Spartacus knew what a terrible precedent his men had now set. He understood, as well, that wars are not won by raids. In his vain attempt to stop the massacre, Spartacus had told the men to be quick. Varinius, after all, would be coming.
After their success in the Campus Atinas, the insurgents had to keep moving, to evade the Romans, and to find new sources of food. The new recruits had to be outfitted with weapons - probably makeshift weapons. They had to take whatever rushed advice about fighting that they could get while the army was on the move.
They blazed the trail well, it seems, because by the time they reached the Ionian Sea, the insurgents had finished off Varinius. We don’t know where or when. By the accident of survival, the sources cast a spotlight on Spartacus’s movements from the Picentini Mountains to the Campus Atinas. Unfortunately, they grow dim again for the six or so months following. The insurgents stormed through Lucania; that much is clear, as is the outcome of the duel between Spartacus and Varinius. Otherwise, the narrative is mainly a matter of educated guesswork.
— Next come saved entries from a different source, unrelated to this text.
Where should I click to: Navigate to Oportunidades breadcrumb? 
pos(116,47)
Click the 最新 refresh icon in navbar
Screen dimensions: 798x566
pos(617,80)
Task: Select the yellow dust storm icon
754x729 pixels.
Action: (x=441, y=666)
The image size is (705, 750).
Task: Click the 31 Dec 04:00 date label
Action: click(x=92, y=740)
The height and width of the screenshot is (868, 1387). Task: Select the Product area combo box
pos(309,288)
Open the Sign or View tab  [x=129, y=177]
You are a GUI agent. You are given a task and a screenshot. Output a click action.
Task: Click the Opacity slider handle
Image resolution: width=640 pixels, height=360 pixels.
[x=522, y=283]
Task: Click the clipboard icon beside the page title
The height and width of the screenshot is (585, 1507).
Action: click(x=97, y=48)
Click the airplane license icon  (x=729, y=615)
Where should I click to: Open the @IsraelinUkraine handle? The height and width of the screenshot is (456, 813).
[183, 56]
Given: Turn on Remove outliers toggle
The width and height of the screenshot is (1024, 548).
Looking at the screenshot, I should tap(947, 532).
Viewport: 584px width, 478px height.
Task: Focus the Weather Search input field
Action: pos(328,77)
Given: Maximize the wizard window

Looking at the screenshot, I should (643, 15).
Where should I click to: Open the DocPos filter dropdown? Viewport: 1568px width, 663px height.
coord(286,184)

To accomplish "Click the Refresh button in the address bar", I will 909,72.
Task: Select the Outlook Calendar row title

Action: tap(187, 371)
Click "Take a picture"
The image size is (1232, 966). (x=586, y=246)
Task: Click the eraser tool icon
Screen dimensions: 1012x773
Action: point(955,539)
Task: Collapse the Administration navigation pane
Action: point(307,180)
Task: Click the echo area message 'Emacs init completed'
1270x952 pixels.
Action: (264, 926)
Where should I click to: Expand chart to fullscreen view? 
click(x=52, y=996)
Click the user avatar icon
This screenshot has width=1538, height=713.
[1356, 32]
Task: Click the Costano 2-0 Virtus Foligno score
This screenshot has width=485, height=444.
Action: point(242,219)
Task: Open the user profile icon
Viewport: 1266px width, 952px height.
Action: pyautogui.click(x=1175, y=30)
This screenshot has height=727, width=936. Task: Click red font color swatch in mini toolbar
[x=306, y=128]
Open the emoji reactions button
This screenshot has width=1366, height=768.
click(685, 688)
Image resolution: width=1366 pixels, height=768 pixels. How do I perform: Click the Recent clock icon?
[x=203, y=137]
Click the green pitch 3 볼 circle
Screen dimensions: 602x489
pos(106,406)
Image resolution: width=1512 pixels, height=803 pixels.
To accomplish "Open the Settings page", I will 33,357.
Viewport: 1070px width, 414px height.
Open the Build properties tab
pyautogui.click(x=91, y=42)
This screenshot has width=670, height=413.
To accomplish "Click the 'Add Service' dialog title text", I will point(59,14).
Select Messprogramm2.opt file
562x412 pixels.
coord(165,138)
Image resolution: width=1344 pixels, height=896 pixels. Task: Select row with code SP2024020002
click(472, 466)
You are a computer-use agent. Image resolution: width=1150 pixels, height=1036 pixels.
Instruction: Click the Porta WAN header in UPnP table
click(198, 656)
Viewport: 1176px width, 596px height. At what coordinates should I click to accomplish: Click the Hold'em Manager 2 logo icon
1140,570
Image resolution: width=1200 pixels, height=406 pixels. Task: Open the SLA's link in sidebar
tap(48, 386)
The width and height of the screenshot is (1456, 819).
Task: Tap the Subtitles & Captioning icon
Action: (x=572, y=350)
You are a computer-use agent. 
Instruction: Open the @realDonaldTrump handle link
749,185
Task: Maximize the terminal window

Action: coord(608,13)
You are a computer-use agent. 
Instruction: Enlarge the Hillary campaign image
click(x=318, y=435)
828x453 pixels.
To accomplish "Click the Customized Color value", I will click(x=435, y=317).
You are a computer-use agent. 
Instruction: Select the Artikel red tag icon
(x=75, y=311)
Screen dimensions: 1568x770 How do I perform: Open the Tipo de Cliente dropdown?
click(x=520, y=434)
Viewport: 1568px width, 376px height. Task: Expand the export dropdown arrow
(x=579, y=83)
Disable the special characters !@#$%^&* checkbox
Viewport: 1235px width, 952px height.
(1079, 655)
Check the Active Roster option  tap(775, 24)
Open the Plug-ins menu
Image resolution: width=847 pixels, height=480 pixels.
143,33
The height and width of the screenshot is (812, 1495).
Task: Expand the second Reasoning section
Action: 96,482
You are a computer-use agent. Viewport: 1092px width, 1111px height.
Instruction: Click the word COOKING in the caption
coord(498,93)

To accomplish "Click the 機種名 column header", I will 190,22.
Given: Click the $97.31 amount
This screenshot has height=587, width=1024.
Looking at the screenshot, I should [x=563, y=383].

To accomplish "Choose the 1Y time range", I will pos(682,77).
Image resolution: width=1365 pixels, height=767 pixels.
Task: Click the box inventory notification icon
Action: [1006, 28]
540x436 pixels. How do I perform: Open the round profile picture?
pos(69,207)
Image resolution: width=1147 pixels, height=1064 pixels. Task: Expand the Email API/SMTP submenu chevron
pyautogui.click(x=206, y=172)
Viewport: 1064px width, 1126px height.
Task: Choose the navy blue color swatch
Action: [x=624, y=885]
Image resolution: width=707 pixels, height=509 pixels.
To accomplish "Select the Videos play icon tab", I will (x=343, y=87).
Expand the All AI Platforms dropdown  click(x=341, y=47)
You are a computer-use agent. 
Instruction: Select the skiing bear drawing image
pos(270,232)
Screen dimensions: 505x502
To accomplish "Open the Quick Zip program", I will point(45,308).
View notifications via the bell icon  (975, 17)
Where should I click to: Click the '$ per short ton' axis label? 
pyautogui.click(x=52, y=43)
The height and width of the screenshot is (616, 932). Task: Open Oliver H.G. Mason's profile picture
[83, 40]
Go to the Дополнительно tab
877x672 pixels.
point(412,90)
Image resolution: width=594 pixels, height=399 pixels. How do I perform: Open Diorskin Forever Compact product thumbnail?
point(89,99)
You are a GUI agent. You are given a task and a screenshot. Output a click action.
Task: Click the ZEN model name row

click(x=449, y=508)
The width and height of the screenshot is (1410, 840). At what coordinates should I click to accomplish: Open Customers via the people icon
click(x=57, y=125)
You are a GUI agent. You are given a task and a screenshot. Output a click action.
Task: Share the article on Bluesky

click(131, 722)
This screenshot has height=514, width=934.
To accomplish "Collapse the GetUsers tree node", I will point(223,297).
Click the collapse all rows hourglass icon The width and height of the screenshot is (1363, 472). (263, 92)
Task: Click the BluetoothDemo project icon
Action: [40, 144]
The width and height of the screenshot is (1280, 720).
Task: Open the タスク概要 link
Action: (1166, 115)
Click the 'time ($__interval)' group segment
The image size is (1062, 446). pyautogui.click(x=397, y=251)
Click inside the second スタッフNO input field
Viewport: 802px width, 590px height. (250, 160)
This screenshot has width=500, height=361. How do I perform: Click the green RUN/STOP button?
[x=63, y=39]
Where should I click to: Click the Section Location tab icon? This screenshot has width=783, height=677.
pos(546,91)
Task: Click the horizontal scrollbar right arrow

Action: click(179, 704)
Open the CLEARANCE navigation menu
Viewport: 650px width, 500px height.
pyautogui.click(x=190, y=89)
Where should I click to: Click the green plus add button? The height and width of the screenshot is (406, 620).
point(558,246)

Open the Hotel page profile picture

The land drew the rebels ever southwards. Not just the Campus Atinas but most of Lucania was good to plunder. It was rich in pastures, grain fields, vineyards and woods, with large numbers of sheep, goats and game animals. Lucanian horses were supposed to be small and ugly but strong - not perfect cavalry mounts, but they would do.
But where would the insurgents go and how would they get there? A look at the map can be misleading. It appears that Spartacus and Crixus had no choice in mountainous Lucania other than following the Via Annia, which ran southwards through the Campus Atinas and down to Bruttium (modern Calabria). But in fact they had other options. A series of roads along Lucania’s mountain ridges pre-dated the Romans: most of them have been called ‘winding, narrow, and cramped’ but the insurgents had seen worse.
After sacking the Campus Atinas, Spartacus’s men could have, for example, followed the pass between the Magdalene Mountains (Monti della Maddelena) and the Pope’s Mountain (Monte del Papa), as they are known today, to the Roman colony of Grumentum. (Today, Italy’s Highway 103 follows that route.) There in the high valley of the Aciris (modern Agri) River, they would have found a shepherd’s paradise - and a recruiter’s delight. Heading eastwards, they then could have followed one of several routes to the Ionian coast and the cities of Metapontum (Metaponto) and Heraclea. From there, a coastal road led south to Bruttium and the city of Thurii.
For what it is worth, modern folklore has Spartacus travelling widely in Lucania. For example, the towns of Oliveto Citra, Roccadaspide and Genzano di Lucania all claim to have been the site of one of Spartacus’s battles. Castelcivita‘ has a cave of Spartacus and a bridge of Spartacus. Caggiano, Colliano and Polla all boast that Spartacus passed through on his travels. But none of this is surprising, since southern Italy historically has been the land of brigands and Spartacus is the granddaddy of all outlaws. Nor do these claims prove that the insurgents passed through in autumn 73 BC rather than, say, a year later - if at all.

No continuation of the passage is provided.